Your instructions: Reproduce the material word for word, from its first line up to and including the line that contains "The height and width of the screenshot is (784, 1553).".

Data section:
- - - - - - -
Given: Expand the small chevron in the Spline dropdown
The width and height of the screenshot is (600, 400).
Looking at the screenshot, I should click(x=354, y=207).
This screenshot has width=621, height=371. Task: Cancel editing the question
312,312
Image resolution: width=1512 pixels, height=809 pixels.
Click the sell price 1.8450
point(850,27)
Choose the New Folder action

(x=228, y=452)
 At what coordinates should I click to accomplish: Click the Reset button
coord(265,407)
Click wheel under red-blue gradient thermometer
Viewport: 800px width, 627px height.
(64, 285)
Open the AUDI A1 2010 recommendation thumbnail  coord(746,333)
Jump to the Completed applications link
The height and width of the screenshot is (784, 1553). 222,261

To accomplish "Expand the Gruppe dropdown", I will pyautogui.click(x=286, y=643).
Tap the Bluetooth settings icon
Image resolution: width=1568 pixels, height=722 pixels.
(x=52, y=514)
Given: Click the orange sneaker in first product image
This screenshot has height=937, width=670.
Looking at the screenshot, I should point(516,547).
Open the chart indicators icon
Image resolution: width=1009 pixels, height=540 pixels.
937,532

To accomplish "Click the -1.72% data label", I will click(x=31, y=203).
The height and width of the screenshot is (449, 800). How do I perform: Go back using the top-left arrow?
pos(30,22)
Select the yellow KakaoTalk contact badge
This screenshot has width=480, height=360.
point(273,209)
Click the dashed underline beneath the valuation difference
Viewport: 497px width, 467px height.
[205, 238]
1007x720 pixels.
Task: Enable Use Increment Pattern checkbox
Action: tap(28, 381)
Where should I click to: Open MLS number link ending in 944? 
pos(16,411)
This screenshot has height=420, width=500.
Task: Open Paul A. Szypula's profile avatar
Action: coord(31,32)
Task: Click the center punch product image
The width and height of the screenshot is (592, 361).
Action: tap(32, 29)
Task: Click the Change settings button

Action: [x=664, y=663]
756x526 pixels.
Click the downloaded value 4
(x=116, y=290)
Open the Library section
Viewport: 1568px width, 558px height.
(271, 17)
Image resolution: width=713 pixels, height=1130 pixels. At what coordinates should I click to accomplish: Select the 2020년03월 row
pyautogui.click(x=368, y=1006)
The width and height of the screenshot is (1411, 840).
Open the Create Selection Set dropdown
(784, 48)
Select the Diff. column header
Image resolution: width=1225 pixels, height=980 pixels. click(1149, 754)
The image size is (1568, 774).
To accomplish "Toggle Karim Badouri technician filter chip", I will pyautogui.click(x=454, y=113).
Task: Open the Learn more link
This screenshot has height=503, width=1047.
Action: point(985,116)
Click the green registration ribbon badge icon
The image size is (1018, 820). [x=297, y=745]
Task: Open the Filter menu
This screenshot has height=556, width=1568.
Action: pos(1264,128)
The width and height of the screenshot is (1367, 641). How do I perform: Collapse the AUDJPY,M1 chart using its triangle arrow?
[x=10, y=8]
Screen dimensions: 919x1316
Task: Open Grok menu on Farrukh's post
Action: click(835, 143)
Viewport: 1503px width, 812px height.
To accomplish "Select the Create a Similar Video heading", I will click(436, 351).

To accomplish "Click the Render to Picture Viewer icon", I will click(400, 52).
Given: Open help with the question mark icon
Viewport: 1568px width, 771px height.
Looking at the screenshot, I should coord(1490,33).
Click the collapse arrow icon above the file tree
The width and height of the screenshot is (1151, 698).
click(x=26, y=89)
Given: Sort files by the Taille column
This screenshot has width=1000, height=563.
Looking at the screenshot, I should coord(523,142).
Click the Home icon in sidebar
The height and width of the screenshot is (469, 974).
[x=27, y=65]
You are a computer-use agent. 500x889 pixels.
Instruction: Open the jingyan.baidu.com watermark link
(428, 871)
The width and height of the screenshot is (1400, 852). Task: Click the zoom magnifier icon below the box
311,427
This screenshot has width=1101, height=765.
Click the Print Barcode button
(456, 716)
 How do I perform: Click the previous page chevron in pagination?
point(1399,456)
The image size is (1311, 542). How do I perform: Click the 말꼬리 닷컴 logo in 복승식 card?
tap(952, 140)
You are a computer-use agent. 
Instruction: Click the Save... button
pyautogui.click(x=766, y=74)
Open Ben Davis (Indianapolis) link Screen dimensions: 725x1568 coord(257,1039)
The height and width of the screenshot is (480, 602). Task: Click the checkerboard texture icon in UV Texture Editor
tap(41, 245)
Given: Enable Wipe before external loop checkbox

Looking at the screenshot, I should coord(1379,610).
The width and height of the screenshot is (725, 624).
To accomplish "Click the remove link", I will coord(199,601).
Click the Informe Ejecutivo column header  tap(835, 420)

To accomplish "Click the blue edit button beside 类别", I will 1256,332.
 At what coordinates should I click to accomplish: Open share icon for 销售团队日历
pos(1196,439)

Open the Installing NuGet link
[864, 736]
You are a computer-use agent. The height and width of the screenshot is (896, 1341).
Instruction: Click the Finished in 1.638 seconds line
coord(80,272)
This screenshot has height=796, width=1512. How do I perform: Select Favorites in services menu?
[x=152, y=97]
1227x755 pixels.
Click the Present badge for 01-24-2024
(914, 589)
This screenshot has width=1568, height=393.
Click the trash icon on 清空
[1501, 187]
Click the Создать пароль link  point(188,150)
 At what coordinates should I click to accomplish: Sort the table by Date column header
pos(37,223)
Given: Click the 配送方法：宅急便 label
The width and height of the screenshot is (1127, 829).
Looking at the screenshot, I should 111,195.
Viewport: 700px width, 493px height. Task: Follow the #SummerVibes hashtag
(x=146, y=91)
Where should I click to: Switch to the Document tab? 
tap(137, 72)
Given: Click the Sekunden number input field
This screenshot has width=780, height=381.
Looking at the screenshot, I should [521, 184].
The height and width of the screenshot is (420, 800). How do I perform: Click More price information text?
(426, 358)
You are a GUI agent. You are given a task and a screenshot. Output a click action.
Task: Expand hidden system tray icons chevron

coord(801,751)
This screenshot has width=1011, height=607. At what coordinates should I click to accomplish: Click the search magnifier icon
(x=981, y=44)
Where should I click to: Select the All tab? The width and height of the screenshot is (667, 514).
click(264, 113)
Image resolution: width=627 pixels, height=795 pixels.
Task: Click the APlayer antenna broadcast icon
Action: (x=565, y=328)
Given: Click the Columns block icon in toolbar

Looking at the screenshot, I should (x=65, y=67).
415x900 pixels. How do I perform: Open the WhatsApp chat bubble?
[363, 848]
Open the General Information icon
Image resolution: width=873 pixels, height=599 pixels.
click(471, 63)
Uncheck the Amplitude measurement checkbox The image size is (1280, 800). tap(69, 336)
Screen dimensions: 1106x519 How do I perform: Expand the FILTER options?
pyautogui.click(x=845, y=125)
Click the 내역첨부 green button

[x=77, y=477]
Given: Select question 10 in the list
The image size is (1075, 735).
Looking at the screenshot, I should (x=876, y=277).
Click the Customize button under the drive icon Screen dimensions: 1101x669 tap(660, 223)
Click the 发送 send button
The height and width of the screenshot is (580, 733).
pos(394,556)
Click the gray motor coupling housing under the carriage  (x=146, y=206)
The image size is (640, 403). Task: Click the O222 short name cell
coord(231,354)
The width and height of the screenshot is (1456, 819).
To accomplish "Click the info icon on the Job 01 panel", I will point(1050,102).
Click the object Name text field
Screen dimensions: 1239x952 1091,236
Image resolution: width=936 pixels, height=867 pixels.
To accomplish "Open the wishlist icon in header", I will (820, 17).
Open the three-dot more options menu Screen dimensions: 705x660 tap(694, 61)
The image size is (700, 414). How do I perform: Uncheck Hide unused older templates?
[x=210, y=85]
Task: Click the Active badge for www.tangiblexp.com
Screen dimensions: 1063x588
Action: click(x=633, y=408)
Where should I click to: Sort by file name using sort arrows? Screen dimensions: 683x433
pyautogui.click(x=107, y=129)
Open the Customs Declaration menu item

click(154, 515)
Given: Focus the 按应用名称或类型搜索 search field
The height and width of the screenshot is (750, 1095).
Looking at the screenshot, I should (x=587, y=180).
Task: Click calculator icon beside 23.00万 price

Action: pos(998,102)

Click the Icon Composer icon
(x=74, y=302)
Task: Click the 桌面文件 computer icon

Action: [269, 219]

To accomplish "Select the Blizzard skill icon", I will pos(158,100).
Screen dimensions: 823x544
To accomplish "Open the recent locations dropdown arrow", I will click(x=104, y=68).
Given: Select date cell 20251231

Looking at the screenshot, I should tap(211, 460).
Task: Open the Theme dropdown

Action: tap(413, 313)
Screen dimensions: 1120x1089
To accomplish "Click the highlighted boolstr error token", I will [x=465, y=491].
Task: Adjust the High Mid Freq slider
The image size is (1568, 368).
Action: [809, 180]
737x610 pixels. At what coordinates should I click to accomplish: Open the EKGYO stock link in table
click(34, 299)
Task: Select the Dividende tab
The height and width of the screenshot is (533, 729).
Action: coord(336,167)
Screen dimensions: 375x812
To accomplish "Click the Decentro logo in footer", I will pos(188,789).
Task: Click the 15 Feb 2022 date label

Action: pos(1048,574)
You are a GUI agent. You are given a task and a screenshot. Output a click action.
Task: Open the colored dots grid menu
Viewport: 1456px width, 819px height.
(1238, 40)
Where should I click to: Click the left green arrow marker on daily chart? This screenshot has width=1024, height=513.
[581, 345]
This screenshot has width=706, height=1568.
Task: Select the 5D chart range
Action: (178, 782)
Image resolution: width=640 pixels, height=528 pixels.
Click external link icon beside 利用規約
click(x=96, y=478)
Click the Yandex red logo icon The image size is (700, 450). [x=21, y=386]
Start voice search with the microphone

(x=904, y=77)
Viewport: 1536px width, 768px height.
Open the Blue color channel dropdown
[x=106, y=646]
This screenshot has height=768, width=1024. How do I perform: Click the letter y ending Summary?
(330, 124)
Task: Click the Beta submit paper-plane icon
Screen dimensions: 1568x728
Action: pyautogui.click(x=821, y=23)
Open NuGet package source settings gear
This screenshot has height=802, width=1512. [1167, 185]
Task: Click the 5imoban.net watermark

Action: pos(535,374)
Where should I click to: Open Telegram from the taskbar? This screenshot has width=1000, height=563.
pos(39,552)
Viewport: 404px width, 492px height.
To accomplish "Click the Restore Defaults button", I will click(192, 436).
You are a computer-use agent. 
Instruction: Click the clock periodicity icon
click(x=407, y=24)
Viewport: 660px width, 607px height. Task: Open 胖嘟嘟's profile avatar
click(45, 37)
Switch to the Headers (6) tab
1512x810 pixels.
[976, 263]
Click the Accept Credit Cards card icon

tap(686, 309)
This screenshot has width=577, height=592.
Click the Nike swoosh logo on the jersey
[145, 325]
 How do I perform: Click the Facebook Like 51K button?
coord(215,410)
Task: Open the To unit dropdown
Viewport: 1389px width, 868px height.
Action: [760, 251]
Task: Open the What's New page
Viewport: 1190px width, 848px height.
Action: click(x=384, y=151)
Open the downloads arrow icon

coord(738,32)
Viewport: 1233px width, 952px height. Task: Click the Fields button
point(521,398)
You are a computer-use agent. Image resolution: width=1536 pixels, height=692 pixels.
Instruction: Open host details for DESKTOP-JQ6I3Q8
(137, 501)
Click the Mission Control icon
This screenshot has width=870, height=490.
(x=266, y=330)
- - - - - - -
Finished task:
Given: Expand the small chevron in the Spline dropdown
The width and height of the screenshot is (600, 400).
Looking at the screenshot, I should click(x=354, y=207).
This screenshot has width=621, height=371. Task: Cancel editing the question
312,312
Image resolution: width=1512 pixels, height=809 pixels.
Click the sell price 1.8450
point(850,27)
Choose the New Folder action

(x=228, y=452)
 At what coordinates should I click to accomplish: Click the Reset button
coord(265,407)
Click wheel under red-blue gradient thermometer
Viewport: 800px width, 627px height.
(64, 285)
Open the AUDI A1 2010 recommendation thumbnail  coord(746,333)
Jump to the Completed applications link
The height and width of the screenshot is (784, 1553). 222,261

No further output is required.